* AIM OF THE EXERCISE *
Once you reach the line containing "This screenshot has height=512, width=1024." in the entries below, write out that line and each one after it down to the line containing "Given: Open the RaycastHitboxV4 toolbox model", exactly and with nothing added.

Stored data:
- - -
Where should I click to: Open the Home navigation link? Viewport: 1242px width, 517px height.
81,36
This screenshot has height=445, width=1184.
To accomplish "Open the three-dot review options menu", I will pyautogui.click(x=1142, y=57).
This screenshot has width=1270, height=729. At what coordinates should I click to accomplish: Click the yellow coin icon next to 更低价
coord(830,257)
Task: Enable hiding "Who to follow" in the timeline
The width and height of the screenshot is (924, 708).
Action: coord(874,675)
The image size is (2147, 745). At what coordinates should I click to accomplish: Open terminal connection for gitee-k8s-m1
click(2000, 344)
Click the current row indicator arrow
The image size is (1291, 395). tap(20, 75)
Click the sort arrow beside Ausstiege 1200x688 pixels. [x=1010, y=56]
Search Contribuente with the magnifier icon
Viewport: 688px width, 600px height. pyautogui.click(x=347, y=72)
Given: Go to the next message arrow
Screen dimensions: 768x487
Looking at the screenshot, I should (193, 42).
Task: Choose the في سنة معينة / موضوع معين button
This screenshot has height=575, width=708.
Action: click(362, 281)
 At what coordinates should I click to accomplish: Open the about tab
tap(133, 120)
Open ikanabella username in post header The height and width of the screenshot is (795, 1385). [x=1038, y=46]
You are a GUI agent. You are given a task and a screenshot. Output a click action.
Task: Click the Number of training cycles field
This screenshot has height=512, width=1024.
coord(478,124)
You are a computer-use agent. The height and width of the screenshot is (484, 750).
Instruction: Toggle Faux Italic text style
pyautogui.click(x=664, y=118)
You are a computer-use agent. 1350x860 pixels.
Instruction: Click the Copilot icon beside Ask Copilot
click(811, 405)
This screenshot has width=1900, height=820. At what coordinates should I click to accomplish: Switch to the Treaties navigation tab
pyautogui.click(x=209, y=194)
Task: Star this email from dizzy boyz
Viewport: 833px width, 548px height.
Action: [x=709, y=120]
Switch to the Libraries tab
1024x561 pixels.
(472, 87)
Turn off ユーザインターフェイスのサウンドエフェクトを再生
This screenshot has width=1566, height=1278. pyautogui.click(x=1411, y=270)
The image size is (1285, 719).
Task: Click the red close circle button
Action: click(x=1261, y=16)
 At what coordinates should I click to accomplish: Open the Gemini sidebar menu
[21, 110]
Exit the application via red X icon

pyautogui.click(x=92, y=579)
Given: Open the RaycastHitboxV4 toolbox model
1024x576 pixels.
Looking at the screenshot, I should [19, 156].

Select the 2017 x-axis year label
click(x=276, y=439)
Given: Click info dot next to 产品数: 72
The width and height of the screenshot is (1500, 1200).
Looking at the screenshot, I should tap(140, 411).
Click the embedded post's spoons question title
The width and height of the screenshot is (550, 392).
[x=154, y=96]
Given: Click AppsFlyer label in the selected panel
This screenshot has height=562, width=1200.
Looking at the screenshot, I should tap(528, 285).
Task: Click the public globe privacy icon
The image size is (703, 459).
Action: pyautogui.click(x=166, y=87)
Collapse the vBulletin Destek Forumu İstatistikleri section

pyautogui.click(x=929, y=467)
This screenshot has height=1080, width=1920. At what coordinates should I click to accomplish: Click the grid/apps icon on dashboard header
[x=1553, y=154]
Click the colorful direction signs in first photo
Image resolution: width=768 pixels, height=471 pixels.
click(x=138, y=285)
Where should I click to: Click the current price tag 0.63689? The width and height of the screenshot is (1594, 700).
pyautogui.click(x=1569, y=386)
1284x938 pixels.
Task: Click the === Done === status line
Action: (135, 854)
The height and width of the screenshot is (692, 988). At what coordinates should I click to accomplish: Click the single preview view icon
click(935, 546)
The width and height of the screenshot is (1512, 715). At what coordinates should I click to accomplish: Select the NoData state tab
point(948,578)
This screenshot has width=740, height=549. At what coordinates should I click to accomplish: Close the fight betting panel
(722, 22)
- - -
* EXERCISE OUTPUT *
This screenshot has height=512, width=1024.
coord(478,124)
You are a computer-use agent. The height and width of the screenshot is (484, 750).
Instruction: Toggle Faux Italic text style
pyautogui.click(x=664, y=118)
You are a computer-use agent. 1350x860 pixels.
Instruction: Click the Copilot icon beside Ask Copilot
click(811, 405)
This screenshot has width=1900, height=820. At what coordinates should I click to accomplish: Switch to the Treaties navigation tab
pyautogui.click(x=209, y=194)
Task: Star this email from dizzy boyz
Viewport: 833px width, 548px height.
Action: [x=709, y=120]
Switch to the Libraries tab
1024x561 pixels.
(472, 87)
Turn off ユーザインターフェイスのサウンドエフェクトを再生
This screenshot has width=1566, height=1278. pyautogui.click(x=1411, y=270)
The image size is (1285, 719).
Task: Click the red close circle button
Action: click(x=1261, y=16)
 At what coordinates should I click to accomplish: Open the Gemini sidebar menu
[21, 110]
Exit the application via red X icon

pyautogui.click(x=92, y=579)
Given: Open the RaycastHitboxV4 toolbox model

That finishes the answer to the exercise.